どのタイプにチェックが多くついたでしょうか。
一つのタイプに限らず、ひとりが複数のタイプを持ちあわせている場合もあります。
前述の通り、アダルトチルドレンとは医療における診断用語ではないため、このチェックリストは診断をするためのものではなく、あくまでも傾向を知るための目安の一つとなります。
各タイプについて説明をします。
●HERO(英雄)
家族の期待に応えるために努力してきました。
そのがんばりが自分の価値だと感じています。
たとえば、高学歴の親のもと「いい大学に入りなさい」と言われて育ち、偏差値の高い大学に受かることが自分の価値だと思い込んでしまっているなど。
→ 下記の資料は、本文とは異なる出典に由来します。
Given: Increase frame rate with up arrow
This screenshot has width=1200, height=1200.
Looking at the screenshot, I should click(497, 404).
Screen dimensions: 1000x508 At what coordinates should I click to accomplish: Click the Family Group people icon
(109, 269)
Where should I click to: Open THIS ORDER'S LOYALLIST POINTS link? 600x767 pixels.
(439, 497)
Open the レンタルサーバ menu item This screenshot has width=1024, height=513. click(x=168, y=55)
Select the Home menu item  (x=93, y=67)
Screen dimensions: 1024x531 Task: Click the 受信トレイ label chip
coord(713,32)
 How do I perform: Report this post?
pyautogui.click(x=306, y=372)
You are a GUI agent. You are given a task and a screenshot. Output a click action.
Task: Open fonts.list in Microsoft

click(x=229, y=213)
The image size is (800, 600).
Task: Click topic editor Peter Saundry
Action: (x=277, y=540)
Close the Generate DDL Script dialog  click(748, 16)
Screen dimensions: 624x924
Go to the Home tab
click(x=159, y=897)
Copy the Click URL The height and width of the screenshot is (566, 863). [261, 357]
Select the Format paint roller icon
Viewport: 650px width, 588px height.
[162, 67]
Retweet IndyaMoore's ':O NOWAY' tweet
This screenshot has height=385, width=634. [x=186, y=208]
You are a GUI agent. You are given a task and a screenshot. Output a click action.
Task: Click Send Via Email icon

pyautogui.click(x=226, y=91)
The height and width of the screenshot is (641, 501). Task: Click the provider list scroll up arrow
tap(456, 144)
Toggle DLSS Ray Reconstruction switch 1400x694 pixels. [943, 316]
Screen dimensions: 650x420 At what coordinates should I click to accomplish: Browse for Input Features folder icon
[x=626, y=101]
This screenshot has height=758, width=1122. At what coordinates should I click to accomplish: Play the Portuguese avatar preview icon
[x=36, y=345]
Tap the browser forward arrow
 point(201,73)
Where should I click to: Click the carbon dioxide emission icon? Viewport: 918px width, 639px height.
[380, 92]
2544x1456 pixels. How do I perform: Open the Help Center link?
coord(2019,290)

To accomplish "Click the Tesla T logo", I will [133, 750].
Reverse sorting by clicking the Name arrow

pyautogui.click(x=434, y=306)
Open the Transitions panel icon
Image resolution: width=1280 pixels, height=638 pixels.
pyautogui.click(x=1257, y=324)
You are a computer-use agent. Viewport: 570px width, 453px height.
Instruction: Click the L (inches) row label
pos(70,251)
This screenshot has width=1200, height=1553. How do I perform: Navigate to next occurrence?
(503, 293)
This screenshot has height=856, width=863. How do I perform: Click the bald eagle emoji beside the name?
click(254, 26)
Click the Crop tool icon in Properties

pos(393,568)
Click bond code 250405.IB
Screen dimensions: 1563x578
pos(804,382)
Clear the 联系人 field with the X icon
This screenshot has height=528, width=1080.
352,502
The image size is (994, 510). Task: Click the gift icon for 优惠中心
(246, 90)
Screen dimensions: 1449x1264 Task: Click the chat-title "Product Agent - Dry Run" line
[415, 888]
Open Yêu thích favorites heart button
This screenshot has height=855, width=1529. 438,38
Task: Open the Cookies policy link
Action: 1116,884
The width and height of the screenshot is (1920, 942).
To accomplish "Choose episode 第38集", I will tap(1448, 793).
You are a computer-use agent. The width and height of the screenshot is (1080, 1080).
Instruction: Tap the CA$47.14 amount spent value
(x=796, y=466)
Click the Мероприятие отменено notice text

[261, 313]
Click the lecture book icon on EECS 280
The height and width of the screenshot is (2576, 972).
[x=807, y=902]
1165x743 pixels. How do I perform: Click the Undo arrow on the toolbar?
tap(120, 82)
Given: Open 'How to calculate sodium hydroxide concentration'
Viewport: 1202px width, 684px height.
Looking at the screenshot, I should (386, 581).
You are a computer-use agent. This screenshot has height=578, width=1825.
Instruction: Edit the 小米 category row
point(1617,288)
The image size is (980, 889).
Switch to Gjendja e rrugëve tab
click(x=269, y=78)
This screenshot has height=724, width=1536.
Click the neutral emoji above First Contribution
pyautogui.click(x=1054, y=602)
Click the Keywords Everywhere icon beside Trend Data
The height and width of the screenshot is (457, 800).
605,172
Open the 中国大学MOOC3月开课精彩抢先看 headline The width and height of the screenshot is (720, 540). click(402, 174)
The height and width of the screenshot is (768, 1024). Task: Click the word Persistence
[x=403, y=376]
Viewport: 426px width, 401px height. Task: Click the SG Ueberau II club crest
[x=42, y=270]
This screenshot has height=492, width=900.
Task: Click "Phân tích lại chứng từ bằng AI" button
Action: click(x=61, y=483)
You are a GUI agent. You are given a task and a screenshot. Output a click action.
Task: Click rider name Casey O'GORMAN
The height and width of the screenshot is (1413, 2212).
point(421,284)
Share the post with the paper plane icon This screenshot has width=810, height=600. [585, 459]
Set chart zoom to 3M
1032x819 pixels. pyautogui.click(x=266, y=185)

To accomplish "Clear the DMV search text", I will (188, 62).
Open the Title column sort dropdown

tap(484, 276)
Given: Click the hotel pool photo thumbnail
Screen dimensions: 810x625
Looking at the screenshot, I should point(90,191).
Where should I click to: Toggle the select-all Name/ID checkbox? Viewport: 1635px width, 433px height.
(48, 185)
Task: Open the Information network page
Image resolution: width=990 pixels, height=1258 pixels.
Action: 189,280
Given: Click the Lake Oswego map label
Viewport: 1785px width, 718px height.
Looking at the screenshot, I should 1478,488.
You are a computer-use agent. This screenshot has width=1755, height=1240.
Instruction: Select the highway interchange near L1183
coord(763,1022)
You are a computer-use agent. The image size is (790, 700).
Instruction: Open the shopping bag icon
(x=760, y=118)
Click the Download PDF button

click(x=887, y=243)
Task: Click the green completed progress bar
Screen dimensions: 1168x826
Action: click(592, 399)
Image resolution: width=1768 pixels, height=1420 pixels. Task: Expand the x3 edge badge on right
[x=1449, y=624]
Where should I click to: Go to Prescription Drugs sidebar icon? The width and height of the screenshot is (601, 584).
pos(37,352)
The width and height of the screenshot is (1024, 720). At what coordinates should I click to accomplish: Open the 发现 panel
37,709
自分の活躍で、冷えた両親の関係が一時的によくなったりするため、努力と功績によって、希望をもたらし家族を支えようと、過剰にがんばり続けようとします。
●SCAPEGOAT(身代わり)
自分の存在を主張するために問題を起こしてきました。
家族のなかにある問題から家族の目をそらし、一手に引き受けています。
たとえば、夫婦仲の悪い家庭で育った子が、自分に問題があるふりをして非行に走り、親の関心を自分に向けることで、家族の崩壊を防ごうとするなど。
「この子さえいなければ、すべては丸く収まるのではないか」という幻想を、ほかの家族が抱くことで、家族の崩壊につながる問題の本質へ、家族が目を向けることを防ぐ役割を担っています。
●LOST CHILD(忘れられた子)
自分を守るために目立たないようにしてきました。
とても孤独な気持ちでいます。
たとえば、自分の意見を言っても否定されたり、聞いてもらえないことが多い環境で育ったことで、外でも内でも自分を出さないようになったなど。
家族内の人間関係を離れ、自分の心が傷つくことを免れようとします。
●CLOWN(道化師)
おどけた仮面の下には、さみしい素顔を隠しています。
たとえば、人の顔色を伺いながら、楽しい話題を振って家族を笑わせよう、重い空気を和ませようとがんばるなど。
家庭内の怒りや争いを緩和するために、無理をして明るい雰囲気を作ろうとします。
過度に雰囲気を読み取り、人の表情を伺い、どうすれば険悪なムードにならないかと常にビクビクしています。
●CARETAKER(世話役)
自分のことは後回しにして、親やきょうだいの面倒を見てきました。
誰かのお世話をしているときは充実していますが、本当は、自分は何をしたいのかがわからなくなっています。
たとえば、精神状態が不安定な親や、病気がちな親のもとに育ち、幼い頃からグチを聞く役目を担っていたり、家を守るために外で遊ばず、家の手伝いをしていたなど。
家族を維持する機能を一身に背負い、家族が崩壊しないようにバランスを取ろうと努力する傾向があります。
アダルトチルドレンは、ひとりがいくつかのタイプを持ったり、タイプが変化する場合もあります。
アダルトチルドレンの子ども時代に共通するのは、自分主体ではなく、親の機嫌や顔色、家のなかの雰囲気を察知し、態度や行動を決めていることです。
それは、無意識であり、そのような役割を担っていることを本人は意識していません。
無意識であるがゆえに、子どもの頃に身につけた役割が、生き方のスタイルとして固定化しやすいのです。